(Saved data entries)
┌──

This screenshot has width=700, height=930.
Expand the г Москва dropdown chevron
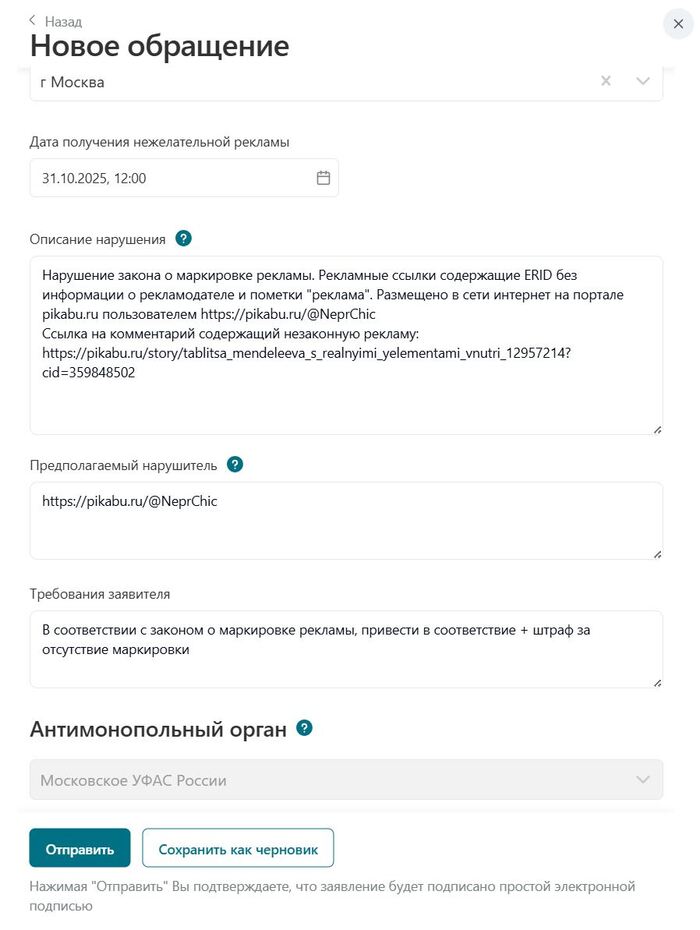[x=643, y=81]
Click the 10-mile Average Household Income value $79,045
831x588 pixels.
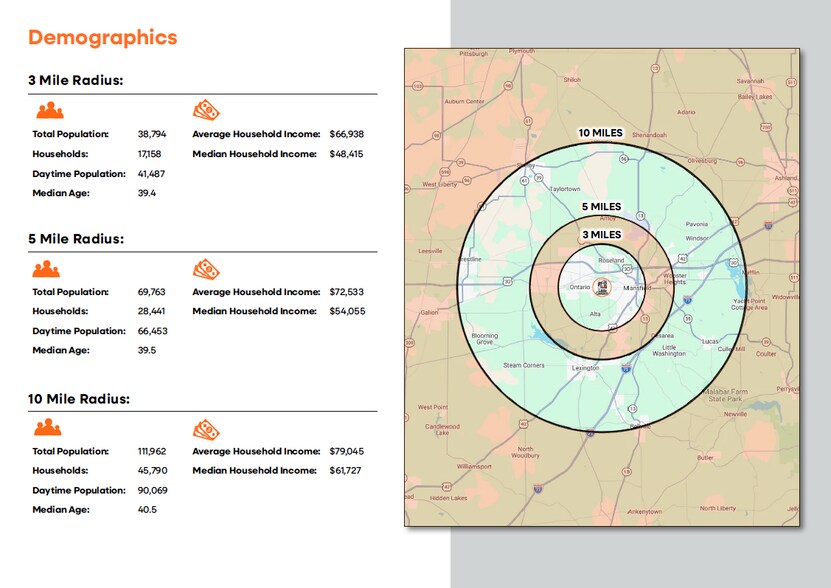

└──

### Task objective
Your answer must be an exact copy of the records, minus any pictures.

### Answer space
This screenshot has width=700, height=930.
Expand the г Москва dropdown chevron
[x=643, y=81]
Click the 10-mile Average Household Income value $79,045
831x588 pixels.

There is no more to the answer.